Stendhal a publié Le Rouge et le Noir en 1830. Il a alors quarante sept 
ans. Le Rouge et le Noir est son second roman. Il avait publié Armance
en 1827. L'intrigue de ce roman a été inspirée à Stendhal par un fait 
divers dont le dénouement eut pour cadre les assises de l'Isère, 
son département d'origine. En 1827, Berthet, fils d'un artisan et 
jeune séminariste a été jugé et condamné à mort pour avoir assassiné
 en pleine messe son ancienne maîtresse , l'épouse d'un notable qui 
l'avait engagé comme précepteur de ses enfants.



Littérature  audio.com




Ce questionnaire de lecture est un cadeau de je ne sais plus quel
collègue, que je remercie, j'ajoute le corrigé que plusieurs lecteurs
de mon blog m'ont demandé.
  

1. Classez ces extraits dans l’ordre chronologique (6 pts)

A. Julien ne la reconnaissait plus aussi bien ; il tira sur elle un coup de pistolet et la manqua ; il tira un second coup, elle tomba.
B. Le duel fut fini en un instant : Julien eut une balle dans le bras.
C. Ah ! s’écria M. de Rênal […], la lettre anonyme imprimée et les lettres du Valenod sont écrites sur le même papier.
D. Il alla prendre l’immense échelle, attendit cinq minutes, pour laisser le temps à un contrordre, et à une heure cinq minutes posa l’échelle contre la fenêtre de Mathilde.
E. Mme de Rênal fut fidèle à sa promesse. Elle ne chercha en aucune manière à attenter à sa vie ; mais, trois jours après Julien, elle mourut en embrassant ses enfants.
F. Norbert, je te demande tes bontés pour M. Julien Sorel que je viens de prendre  à mon état-major, et dont je prétends faire un homme, si cella se peut.
G. Le teint de ce petit paysan était si blanc, ses yeux si doux, que l’esprit un peu romanesque de Mme de Rênal eut d’abord l’idée que ce pouvait être une jeune fille déguisée […].
H. Elle se trouva enceinte et l’apprit avec joie à Julien.
I. Il expliqua qu’il désirait parler à M. Pirard, le directeur du séminaire.
J. « Voilà mon crime, messieurs, et il sera puni avec d’autant plus de sévérité, que, dans le fait, je ne suis point jugé par mes pairs. »
K. Enfin, comme le dernier coup de dix heures retentissait encore, il étendit la main et prit celle de Mme de Rênal, qui la retira aussitôt. Julien, sans trop savoir ce qu’il faisait, la saisit de nouveau.

Réponses :

LES EXTRAITS CORRESPONDENT A DES MOMENTS-CLE DE L’HISTOIRE :
1. G – K – C – I – F – B – D – H – A – J – E.

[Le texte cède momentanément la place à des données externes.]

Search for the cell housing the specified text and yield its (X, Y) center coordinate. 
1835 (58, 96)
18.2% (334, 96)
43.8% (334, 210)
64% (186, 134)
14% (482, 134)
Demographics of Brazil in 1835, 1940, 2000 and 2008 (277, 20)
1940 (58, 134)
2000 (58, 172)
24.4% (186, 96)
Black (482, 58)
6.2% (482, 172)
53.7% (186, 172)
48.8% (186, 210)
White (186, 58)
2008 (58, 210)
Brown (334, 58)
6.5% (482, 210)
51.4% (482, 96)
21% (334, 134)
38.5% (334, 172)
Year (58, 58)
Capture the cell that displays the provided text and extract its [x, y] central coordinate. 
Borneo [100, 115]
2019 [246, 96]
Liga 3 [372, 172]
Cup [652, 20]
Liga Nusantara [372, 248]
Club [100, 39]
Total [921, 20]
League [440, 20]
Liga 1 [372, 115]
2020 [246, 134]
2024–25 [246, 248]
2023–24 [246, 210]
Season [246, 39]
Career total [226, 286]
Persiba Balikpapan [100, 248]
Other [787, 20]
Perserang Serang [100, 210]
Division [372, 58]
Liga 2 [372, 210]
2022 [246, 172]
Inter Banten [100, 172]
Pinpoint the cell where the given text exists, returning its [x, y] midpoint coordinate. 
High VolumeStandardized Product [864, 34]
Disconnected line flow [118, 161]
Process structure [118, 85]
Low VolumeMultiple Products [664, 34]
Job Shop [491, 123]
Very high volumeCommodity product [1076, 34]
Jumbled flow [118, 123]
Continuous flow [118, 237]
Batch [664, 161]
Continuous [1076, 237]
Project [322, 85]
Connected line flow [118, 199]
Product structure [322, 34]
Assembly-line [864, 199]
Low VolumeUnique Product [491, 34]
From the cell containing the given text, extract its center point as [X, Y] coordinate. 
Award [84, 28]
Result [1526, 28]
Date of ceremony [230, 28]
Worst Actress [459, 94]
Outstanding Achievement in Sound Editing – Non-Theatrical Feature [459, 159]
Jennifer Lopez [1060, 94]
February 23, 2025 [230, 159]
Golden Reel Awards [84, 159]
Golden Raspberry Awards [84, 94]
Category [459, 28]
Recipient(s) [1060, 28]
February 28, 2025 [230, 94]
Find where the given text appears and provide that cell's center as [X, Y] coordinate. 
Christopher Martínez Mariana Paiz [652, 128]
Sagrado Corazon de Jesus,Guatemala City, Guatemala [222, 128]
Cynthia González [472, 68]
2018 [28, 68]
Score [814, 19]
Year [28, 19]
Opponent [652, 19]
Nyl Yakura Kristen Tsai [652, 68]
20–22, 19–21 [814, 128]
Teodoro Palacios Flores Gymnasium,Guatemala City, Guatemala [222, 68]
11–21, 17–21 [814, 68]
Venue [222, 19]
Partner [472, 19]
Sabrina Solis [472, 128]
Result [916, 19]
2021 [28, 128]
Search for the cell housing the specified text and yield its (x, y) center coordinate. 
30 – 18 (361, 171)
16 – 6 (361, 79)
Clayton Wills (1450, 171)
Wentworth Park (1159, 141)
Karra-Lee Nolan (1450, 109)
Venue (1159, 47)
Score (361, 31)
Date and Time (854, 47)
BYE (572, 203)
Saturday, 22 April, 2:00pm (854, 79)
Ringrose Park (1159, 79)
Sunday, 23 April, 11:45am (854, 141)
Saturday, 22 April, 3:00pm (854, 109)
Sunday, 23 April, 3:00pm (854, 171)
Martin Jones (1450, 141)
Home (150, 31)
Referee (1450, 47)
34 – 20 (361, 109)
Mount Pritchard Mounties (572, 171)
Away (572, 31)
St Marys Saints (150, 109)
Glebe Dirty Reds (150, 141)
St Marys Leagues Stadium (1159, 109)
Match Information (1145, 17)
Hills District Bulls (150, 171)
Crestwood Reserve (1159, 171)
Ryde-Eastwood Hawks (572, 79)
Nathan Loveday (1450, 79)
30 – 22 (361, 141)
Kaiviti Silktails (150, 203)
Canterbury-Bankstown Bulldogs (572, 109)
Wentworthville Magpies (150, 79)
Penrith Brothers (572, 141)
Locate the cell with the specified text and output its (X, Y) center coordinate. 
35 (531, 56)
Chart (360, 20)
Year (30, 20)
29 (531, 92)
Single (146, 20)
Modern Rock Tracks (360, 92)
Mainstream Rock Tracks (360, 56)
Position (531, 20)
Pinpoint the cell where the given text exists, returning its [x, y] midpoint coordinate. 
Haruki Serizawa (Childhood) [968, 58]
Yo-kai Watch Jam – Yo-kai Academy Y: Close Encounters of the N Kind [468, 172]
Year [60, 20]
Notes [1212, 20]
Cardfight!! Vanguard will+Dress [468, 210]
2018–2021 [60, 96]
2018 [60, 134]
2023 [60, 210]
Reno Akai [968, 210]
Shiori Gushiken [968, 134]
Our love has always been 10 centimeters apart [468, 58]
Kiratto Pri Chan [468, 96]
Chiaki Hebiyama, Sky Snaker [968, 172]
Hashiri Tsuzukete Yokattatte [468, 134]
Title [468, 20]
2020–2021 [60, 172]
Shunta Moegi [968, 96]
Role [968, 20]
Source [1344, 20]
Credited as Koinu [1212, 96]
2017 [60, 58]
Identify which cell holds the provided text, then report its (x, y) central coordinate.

2. Dans quels principaux endroits et à quelle époque se déroule l’action du livre ? (2 pts)


3. Quel est le nom du curé de Verrières au début de l’œuvre ? (1pt)


4. De qui Julien a-t-il un portrait caché dans la paillasse de son lit chez les de Rênal ? Pourquoi ? (2 pts)

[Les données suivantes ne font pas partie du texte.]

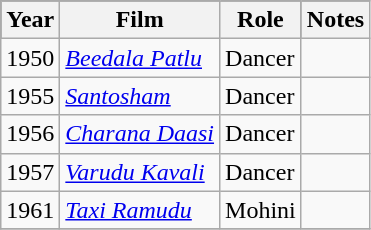
1956 (30, 134)
Role (261, 20)
1961 (30, 210)
Mohini (261, 210)
1950 (30, 58)
Notes (335, 20)
1955 (30, 96)
Taxi Ramudu (140, 210)
Charana Daasi (140, 134)
Year (30, 20)
1957 (30, 172)
Varudu Kavali (140, 172)
Santosham (140, 96)
Film (140, 20)
Beedala Patlu (140, 58)
Detect which cell encompasses the target text, then output its (X, Y) center coordinate. 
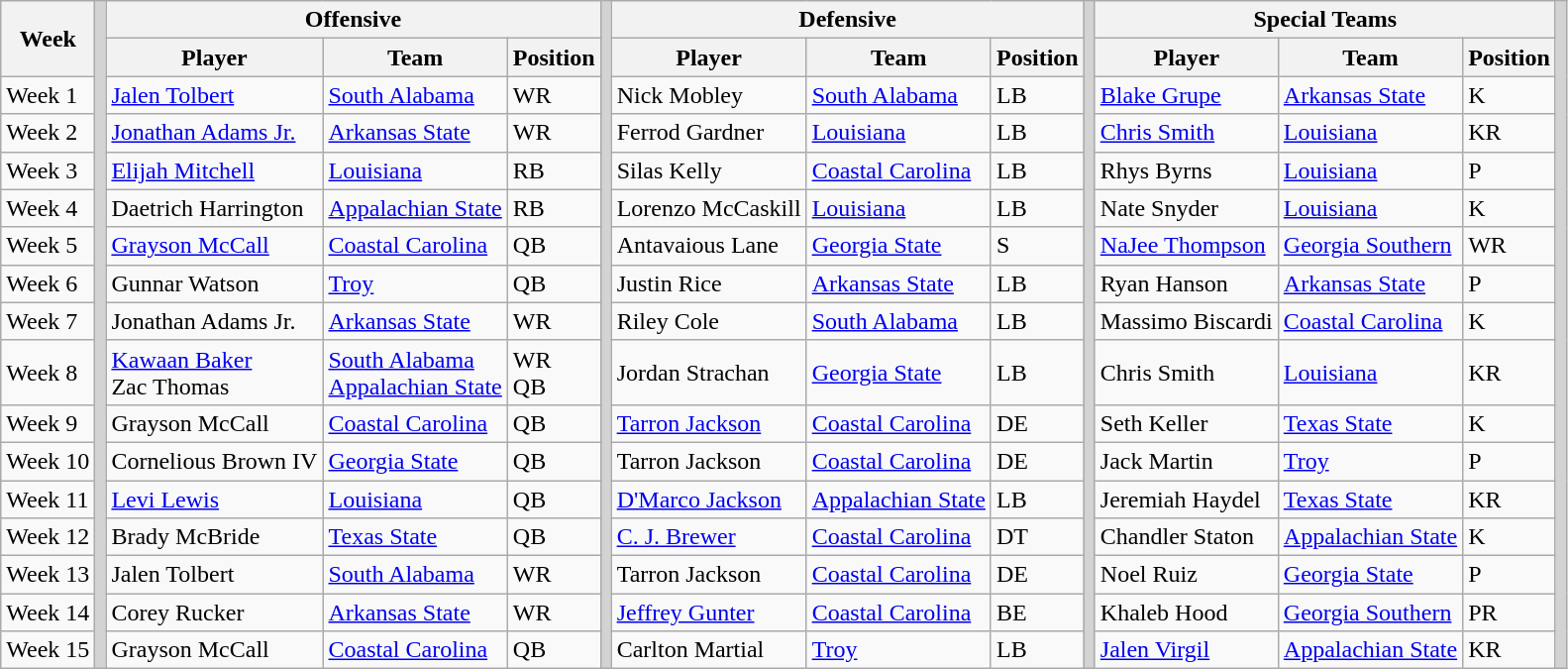
D'Marco Jackson (709, 498)
Jeffrey Gunter (709, 612)
Noel Ruiz (1187, 575)
Gunnar Watson (214, 283)
Cornelious Brown IV (214, 461)
Week 12 (48, 537)
Week 6 (48, 283)
WRQB (554, 372)
Jeremiah Haydel (1187, 498)
Offensive (353, 20)
Brady McBride (214, 537)
DT (1037, 537)
Lorenzo McCaskill (709, 208)
Antavaious Lane (709, 246)
South AlabamaAppalachian State (415, 372)
BE (1037, 612)
Justin Rice (709, 283)
Week 3 (48, 170)
Week 5 (48, 246)
Jalen Virgil (1187, 650)
Week 13 (48, 575)
Khaleb Hood (1187, 612)
Ryan Hanson (1187, 283)
Corey Rucker (214, 612)
Week 2 (48, 133)
Special Teams (1325, 20)
Week 15 (48, 650)
Jordan Strachan (709, 372)
Silas Kelly (709, 170)
Week 11 (48, 498)
Chandler Staton (1187, 537)
Week 14 (48, 612)
Defensive (848, 20)
Week 9 (48, 423)
Daetrich Harrington (214, 208)
C. J. Brewer (709, 537)
S (1037, 246)
Rhys Byrns (1187, 170)
Riley Cole (709, 321)
Ferrod Gardner (709, 133)
Blake Grupe (1187, 95)
Week (48, 39)
Week 10 (48, 461)
Elijah Mitchell (214, 170)
Week 1 (48, 95)
Massimo Biscardi (1187, 321)
Jack Martin (1187, 461)
NaJee Thompson (1187, 246)
Week 4 (48, 208)
Nate Snyder (1187, 208)
Levi Lewis (214, 498)
PR (1510, 612)
Nick Mobley (709, 95)
Carlton Martial (709, 650)
Seth Keller (1187, 423)
Kawaan BakerZac Thomas (214, 372)
Week 7 (48, 321)
Week 8 (48, 372)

5. Pourquoi peut-on parler d’ambiguïté des sentiments de Julien envers Mme de Rênal ? (2 pts)


6. Qui est Valenod ? Quelle est son évolution dans le roman ? En quoi a-t-il un rôle important dans la fin du roman ? (2 pts)

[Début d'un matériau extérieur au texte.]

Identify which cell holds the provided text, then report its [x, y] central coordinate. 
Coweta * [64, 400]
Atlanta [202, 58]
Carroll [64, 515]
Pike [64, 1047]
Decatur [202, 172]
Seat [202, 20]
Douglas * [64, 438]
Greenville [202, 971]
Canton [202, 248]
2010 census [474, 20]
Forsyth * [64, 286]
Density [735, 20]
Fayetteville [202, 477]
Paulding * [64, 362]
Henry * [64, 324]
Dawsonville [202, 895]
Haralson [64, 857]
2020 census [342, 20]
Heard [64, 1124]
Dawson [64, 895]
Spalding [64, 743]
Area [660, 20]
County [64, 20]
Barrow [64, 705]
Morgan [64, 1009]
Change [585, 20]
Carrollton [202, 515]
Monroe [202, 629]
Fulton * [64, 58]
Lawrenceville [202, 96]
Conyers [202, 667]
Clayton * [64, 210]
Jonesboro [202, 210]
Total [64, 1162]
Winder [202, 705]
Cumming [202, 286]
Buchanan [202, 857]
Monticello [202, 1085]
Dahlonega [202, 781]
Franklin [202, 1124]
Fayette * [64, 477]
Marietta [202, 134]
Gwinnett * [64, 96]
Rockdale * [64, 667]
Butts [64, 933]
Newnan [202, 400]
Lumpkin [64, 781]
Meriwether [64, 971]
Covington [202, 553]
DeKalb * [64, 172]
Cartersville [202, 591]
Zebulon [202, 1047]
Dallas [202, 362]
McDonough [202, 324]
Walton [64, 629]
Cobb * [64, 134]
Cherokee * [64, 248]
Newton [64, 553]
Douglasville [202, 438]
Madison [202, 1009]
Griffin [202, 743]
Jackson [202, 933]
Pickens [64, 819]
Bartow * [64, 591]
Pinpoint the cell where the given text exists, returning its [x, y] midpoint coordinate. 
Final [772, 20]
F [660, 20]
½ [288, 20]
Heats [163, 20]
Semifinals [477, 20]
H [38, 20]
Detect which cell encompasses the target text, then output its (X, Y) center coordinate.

7. Quelle mission, à destination de l’Angleterre,  le marquis de la Mole confie-t-il à Julien ? (1 pt)


8. Quelle est l’issue du procès ? Etait- elle prévisible ? (2 pts)


9. Que fait Mathilde dans les toutes dernières pages du roman ? (2 pts)


Réponses :


2. Verrières, Besançon, Paris ; 1823-1827 environ.

3. Le curé Chélan.

4. Napoléon. Julien rêve de gloire et de conquêtes napoléoniennes. (Partie I, chapitre XVII : Ah ! s’écria-t-il que Napoléon était bien l’homme envoyé de Dieu pour les jeunes Français !)

5. Le désir réel et la conscience de classe régissent les rapports entre Julien et Mme de Rênal. Chapitre IX : Il avait fait son devoir, et un devoir héroïque. Voir aussi sa remarque : - Voilà bien les gens riches !
Julien est en proie à un sentiment d’infériorité.
Il aime Mme de Rênal parce qu’elle lui est socialement supérieure, et pourtant c’est cette différence de classe sociale qui empêche son amour d’être complet.
Son amour peut aussi être considéré comme étant motivé par son ambition ou son amour-propre.

6. Chapitre III : M. de Valenod, le riche directeur du dépôt.
Chapitre XLI : Le baron de Valenod est maire de Verrières et M. de Frilair veut le faire préfet.
Il fait partie des jurés au procès de Julien et n’est sans doute pas étranger à sa condamnation.

7. Chapitre XXI : Pourriez- vous apprendre par cœur quatre pages et aller les réciter à Londres ?

8. Julien est reconnu coupable et condamné à mort. Cette issue n’était pas attendue. Voir chapitre XLI : Je réponds de la déclaration du jury, lui dit M. de Frilair […]. Julien devait être acquitté. C’est sans doute son discours adressé aux jurés lors de son jugement et la haine de Valenod qui lui valent sa condamnation.

9. Chapitre dernier : Elle avait placé sur une petite table de marbre, devant elle, la tête de Julien, et la baisait au front…
Elle voulut ensevelir de ses propres mains la tête de son amant.










vendredi 27 novembre 2015

Cendrillon ou La petite pantoufle de verre par Charles Perrault (1697)



Noël approche à grand pas !

Il faut se préparer 

avec de beaux contes de fées

En voilà un inoubliable !!!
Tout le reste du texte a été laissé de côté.